A total of 48 participants were randomized to R. rosea (n = 24) or placebo (n = 24). The mean change in scores on the Vitality-subscale was significantly different between the study groups at day 42 in favor of placebo (−17.3 (95% CI −30.6, −3.9), p = 0.011), The mean change in scores on the VAS-F was also significantly difference between study groups at day 42 in favour of placebo (1.9 (95% CI 0.4, 3.5), p = 0.015). Total number of adverse events did not differ between R. rosea and placebo groups.
This study indicates that among nursing students on shift work, a 42-day course of R. Rosea compared with placebo worsened fatigue; however, the results should be interpreted with caution.
Citation: Punja S, Shamseer L, Olson K, Vohra S (2014) Rhodiola Rosea for Mental and Physical Fatigue in Nursing Students: A Randomized Controlled Trial. PLoS ONE 9(9): e108416. doi:10.1371/journal.pone.0108416
Editor: Natalie Walker, The National Institute for Health Innovation, New Zealand
Received: March 6, 2014; Accepted: August 23, 2014; Published: September 30, 2014
Copyright: © 2014 Punja et al. This is an open-access article distributed under the terms of the Creative Commons Attribution License, which permits unrestricted use, distribution, and reproduction in any medium, provided the original author and source are credited.

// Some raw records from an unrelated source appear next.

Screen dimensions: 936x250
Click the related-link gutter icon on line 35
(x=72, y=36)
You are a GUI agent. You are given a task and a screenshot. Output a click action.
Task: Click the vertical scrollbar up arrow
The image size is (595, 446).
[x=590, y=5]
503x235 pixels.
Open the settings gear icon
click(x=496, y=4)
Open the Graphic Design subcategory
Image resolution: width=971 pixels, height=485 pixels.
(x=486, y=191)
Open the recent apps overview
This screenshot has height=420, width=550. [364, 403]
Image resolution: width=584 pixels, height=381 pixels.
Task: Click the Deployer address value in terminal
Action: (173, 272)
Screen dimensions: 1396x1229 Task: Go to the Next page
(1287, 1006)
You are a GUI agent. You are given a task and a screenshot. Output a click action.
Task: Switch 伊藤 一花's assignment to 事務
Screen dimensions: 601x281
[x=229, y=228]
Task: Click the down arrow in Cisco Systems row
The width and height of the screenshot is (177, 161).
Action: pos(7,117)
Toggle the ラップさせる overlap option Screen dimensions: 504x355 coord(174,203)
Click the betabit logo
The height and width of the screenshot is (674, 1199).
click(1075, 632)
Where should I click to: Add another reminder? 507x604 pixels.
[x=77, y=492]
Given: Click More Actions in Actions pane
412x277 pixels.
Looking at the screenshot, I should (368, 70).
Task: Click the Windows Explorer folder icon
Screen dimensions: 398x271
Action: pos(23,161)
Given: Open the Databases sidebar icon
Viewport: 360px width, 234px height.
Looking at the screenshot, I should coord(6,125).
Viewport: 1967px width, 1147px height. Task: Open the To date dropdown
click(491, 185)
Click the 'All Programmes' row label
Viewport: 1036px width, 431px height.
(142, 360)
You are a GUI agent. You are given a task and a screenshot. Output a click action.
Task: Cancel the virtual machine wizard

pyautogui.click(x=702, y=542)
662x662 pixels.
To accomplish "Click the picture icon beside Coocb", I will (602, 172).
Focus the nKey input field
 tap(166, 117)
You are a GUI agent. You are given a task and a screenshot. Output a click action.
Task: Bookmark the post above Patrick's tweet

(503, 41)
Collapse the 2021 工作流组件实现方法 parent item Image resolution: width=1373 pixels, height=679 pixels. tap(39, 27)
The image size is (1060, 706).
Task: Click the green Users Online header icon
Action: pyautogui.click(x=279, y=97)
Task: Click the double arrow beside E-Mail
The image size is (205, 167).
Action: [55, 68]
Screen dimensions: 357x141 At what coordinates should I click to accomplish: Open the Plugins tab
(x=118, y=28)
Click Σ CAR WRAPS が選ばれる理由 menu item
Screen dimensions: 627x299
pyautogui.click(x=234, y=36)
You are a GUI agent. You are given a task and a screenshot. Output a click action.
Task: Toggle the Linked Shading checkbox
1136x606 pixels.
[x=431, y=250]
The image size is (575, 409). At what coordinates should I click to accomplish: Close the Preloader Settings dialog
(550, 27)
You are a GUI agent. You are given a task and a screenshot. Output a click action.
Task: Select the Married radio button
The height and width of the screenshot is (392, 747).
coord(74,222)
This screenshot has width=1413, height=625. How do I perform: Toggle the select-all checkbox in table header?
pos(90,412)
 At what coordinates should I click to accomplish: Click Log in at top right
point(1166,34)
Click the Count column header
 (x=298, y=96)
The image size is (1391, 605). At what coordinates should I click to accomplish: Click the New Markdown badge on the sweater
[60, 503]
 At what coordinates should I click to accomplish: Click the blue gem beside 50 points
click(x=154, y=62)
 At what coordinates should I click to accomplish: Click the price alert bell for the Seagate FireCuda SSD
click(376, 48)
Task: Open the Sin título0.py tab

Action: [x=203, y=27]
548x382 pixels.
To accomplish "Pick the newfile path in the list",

Funding: This project was funded by the Alberta Agriculture and Rural Development, Government of Alberta, through AVAC Ltd. The funder developed and prepared the trial intervention, but had no role in the design and conduct of the study; collection, management, analysis, and interpretation of the data; and preparation, review, or approval of the manuscript.
Competing interests: This trial was funded by the Alberta Agriculture and Rural Development, Government of Alberta through AVAC Ltd. This does not alter the authors’ adherence to PLOS ONE policies on sharing data and materials.
Current evidence does not delineate a single-source of fatigue in the workplace; however, it has been hypothesized that long work hours, long hours of physical or mental activity, insufficient break time between shifts, inadequate rest, excessive stress, or a combination of these factors may be associated with fatigue. Disrupted circadian rhythms have been found to be associated with changes in mental and physical performance , . This is of particular importance for those involved in shift work since some physiological functions are optimally regulated according to circadian rhythms, suggesting that the body may not be well suited for shift work.
In 2011, the Government of Alberta employed approximately 33,000 registered nurses , of which almost one-third participate in shift work . Fatigue is experienced by 19–29% of shift workers . It has been suggested that fatigue may contribute to medical errors thereby causing negative health outcomes . A study conducted in 2008 identified 205 clinical errors and adverse incidents (e.g., medication errors, patient falls) reported by 201 night shift nurses over a one year period .
There is no specific medical treatment or cure for physical or mental fatigue. Treatment, if used, is aimed to reduce symptoms of fatigue such as loss of memory and concentration, headache, sleep problems, and/or exhaustion. Such treatments may include anti-anxiety medications, antidepressants, and dietary changes. However medications such as antidepressants or stimulant medications may have negative consequences such as dependency and other adverse effects .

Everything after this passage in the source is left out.